Stored data:
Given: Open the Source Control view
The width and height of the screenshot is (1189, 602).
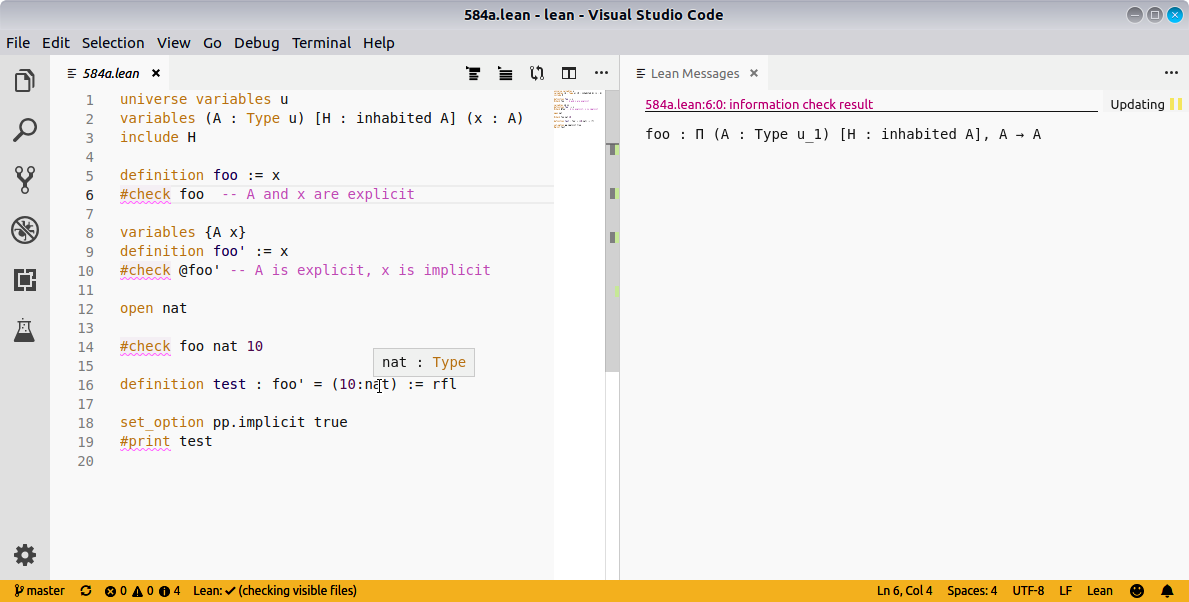Looking at the screenshot, I should point(25,180).
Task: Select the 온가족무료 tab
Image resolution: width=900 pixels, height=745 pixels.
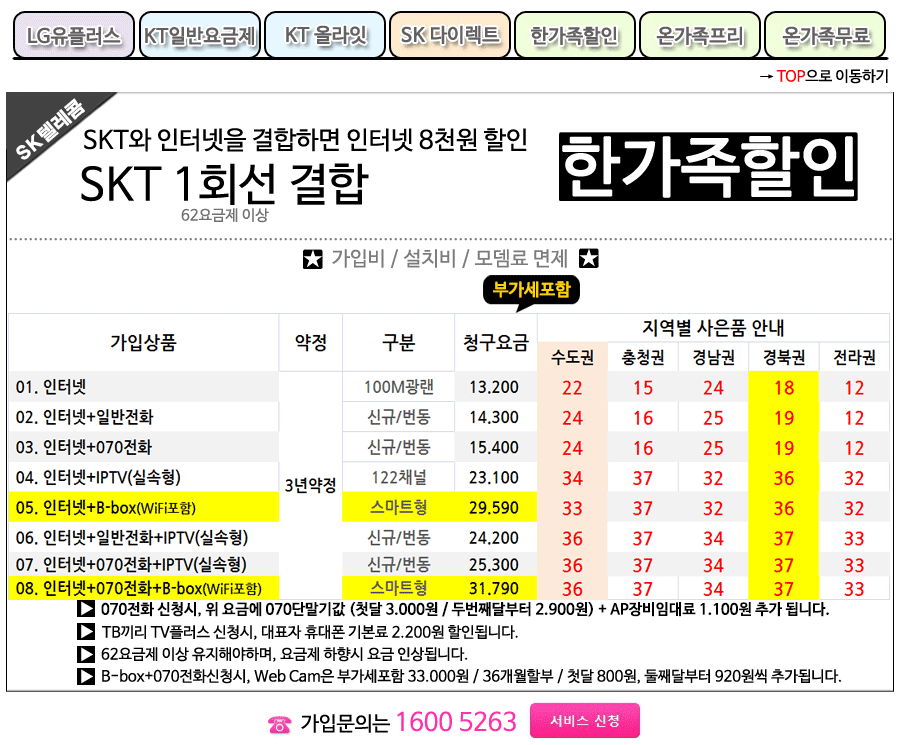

Assignment: Leave out every picture and copy the rest of the records exactly.

Exercise solution:
Given: Open the Source Control view
The width and height of the screenshot is (1189, 602).
Looking at the screenshot, I should point(25,180).
Task: Select the 온가족무료 tab
Image resolution: width=900 pixels, height=745 pixels.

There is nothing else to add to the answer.